** Start of SOURCE EXTRACT **
# Notorious Form 80: is this DIAC asking for it?



## Nelly87 (Jul 3, 2011)

So along with the acknowledgement of my application for the 820, I also got a sort of info leaflet (not personalised or addressed to) called "820 Lodgement Important Information". It contains general stuff about the validity checks, the rights to travel and work on a bridging visa, that health and character checks will be needed (which I've already sent in so it's definitely not a personalized information letter at all...), but it also contained this little paragraph:










Which is great but tells me very little. It basically says "we're gonna need form 80 so go ahead and send it in" but it says it is needed to determine what countries I have been in and will need a police check from.

Pretty sure I filled out every single country I have been to over the past 10 years on form 47sp already. Does it still apply then, especially if I have not been asked to send it on an individual basis?

I'm only asking because the last 10 years of travelling is not the problem. All but one of my former employers has completely changed management, I *really* am not looking forward to seriously having to tell DIAC everywhere I worked as a teenager and student if I don't absolutely have to.


----------



## kttykat (Oct 30, 2012)

Nelly87 said:


> So along with the acknowledgement of my application for the 820, I also got a sort of info leaflet (not personalised or addressed to) called "820 Lodgement Important Information". It contains general stuff about the validity checks, the rights to travel and work on a bridging visa, that health and character checks will be needed (which I've already sent in so it's definitely not a personalized information letter at all...), but it also contained this little paragraph:
> 
> 
> 
> ...


That is interesting Nelly and I would say that you would need to submit form 80.

In our case with our offshore application for a 309 lodged last October we had nothing like that included in our acknowledgement. I had considered doing form 80 initially until I read that thing  once I knew more about it I decided to wait and see if they asked for it as I didn't want to put it in and have them decided to process it and slow down the application process. They haven't asked us for one yet. I don't know if this is something new that they are just going to make form 80 a blanket request for all applications.

Kttykat


----------



## MarkNortham (Dec 19, 2012)

Hi Nelly -

Yup, they're asking for it, so you need to provide Form 80. While the form says "all periods of employment", many people do not include temporary jobs held during high school, etc. and list employment only after high school (or sometimes after college). They are now asking only for the month/year that employment started and stopped (not exact date), name/addr of employer, type of business, and position/duties (brief).

Also, I expect there are other items in the Form 80 that can trigger security checks in addition to the address history, etc.

Hope this helps -

Best,

Mark Northam


----------



## Nelly87 (Jul 3, 2011)
** End of SOURCE EXTRACT **
** Start of GIVEN INFORMATION **
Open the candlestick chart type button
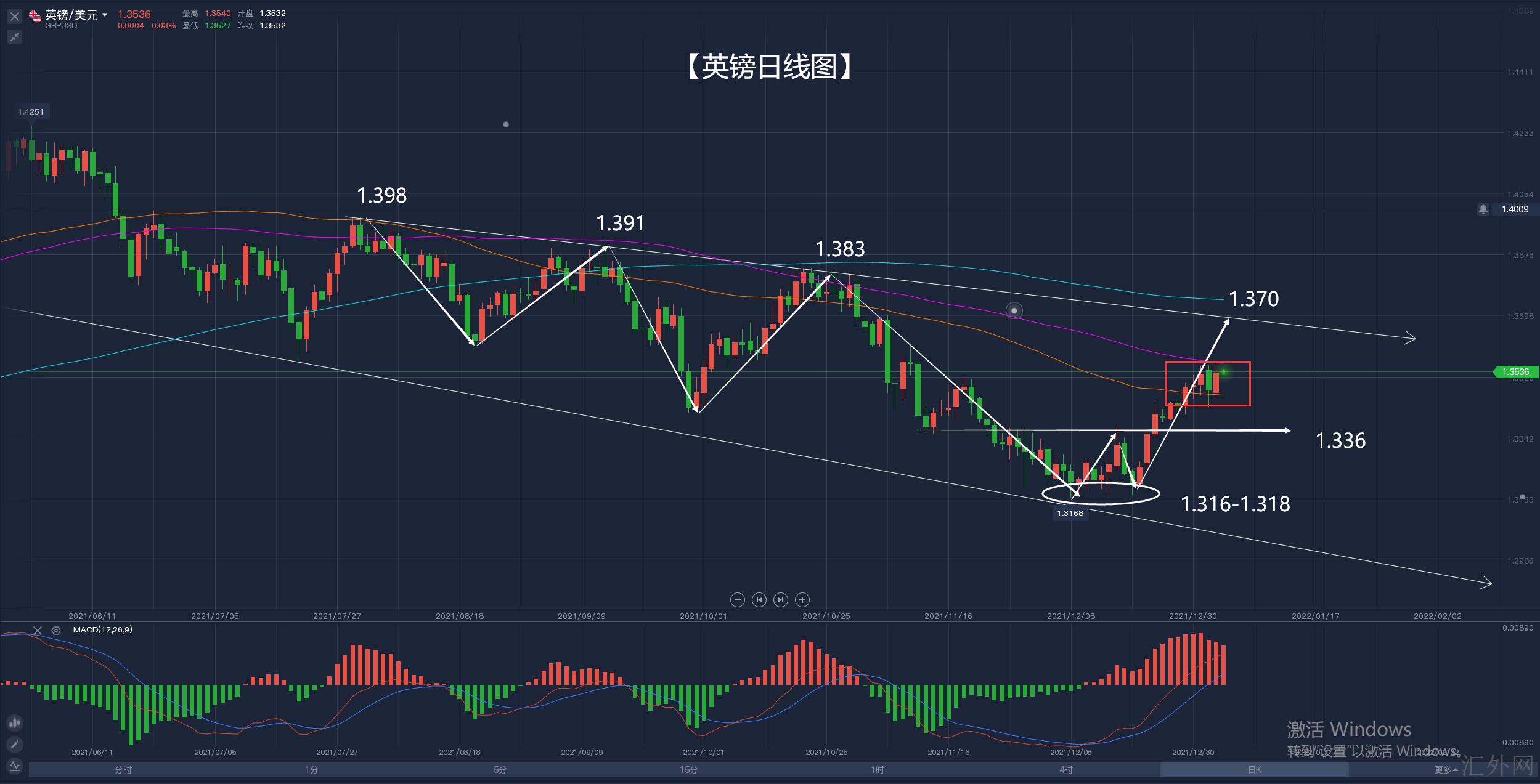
** End of GIVEN INFORMATION **
> WHAT YOU NEED TO DO:
a: According to Mark Northam's post in the Form 80 thread, what details about each job are now asked for? List them all.
b: Answer these questions about the Form 80 thread, one line each:
(i) What is the title of the leaflet that came with the 820 acknowledgement?
(ii) On which form had Nelly87 already listed every country visited over the past 10 years?
(iii) What visa did kttykat apply for offshore, and when was it lodged?
c: Carry on the Form 80 thread from where it stops.

> THE RESPONSES:
a:
- The month and year that employment started and stopped (not the exact date)
- The name and address of the employer
- The type of business
- The position and duties (brief)

b:
(i) "820 Lodgement Important Information"
(ii) Form 47sp
(iii) A 309, lodged last October

c:
Thanks so much you both  

I'll start at it then  it's gonna be a looooong weekend. First days off after applying, too 

Kttykat that is actually really interesting, that you never got that info. I only checked because I saw another thread were someone was asked for Form 80 IN the acknowledgement, this was a different document but it was sent along with the acknowledgement. Seems a little silly they say "only if requested" on the checklist but put "yes, we need it" on the standard post application info!

And Mark I am definitely leaving out my highschool job... I worked there for not even a year during the year I turned 16, they're a big Dutch warehouse chain and I contacted them to ask if they still had my record and they didn't. Which is pretty sloppy but come on, I was 15... DIAC can't possibly care about a Saturday job I had in highschool for a few months.


----------



## kttykat (Oct 30, 2012)

I just had a look at the document check list for the 820 http://www.immi.gov.au/migrants/_pdf/820-801-checklist.pdf and it now says under character checks:
Character documents 
Evidence that you meet the Character and Penal Clearance Requirement (original 
documentation must be provided.
See: Character and Penal Clearance Requirements
A completed Form 80 must be provided. 
See: Form 80 Personal particulars for character assessment

So it would seem that they are now asking for the form 80 for all onshore applications! 

Kttykat


----------



## Nelly87 (Jul 3, 2011)

That is so weird. I didn't download my checklist longer than a week before applying. No idea when this happened. Glad they didn't deem my application invalid because I didn't have it...


----------



## holly (Dec 11, 2011)

Form 80 pretty much covers all the same info in the other forma you handed in, and i would be very suprised if they actually called any of your employers. Some of the dates my boyfriend put down were very vague. The most annoying thing for us is that he is one of 7 children so had to complete ALL that info again haha.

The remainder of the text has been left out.